:: Source data ::

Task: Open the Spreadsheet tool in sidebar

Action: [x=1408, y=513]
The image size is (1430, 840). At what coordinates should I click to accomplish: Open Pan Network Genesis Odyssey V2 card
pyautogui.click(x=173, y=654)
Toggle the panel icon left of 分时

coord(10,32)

:::

_Assignment_: Down to the last line, repeat the data exactly.

_Output of the task_:
Task: Open the Spreadsheet tool in sidebar

Action: [x=1408, y=513]
The image size is (1430, 840). At what coordinates should I click to accomplish: Open Pan Network Genesis Odyssey V2 card
pyautogui.click(x=173, y=654)
Toggle the panel icon left of 分时

coord(10,32)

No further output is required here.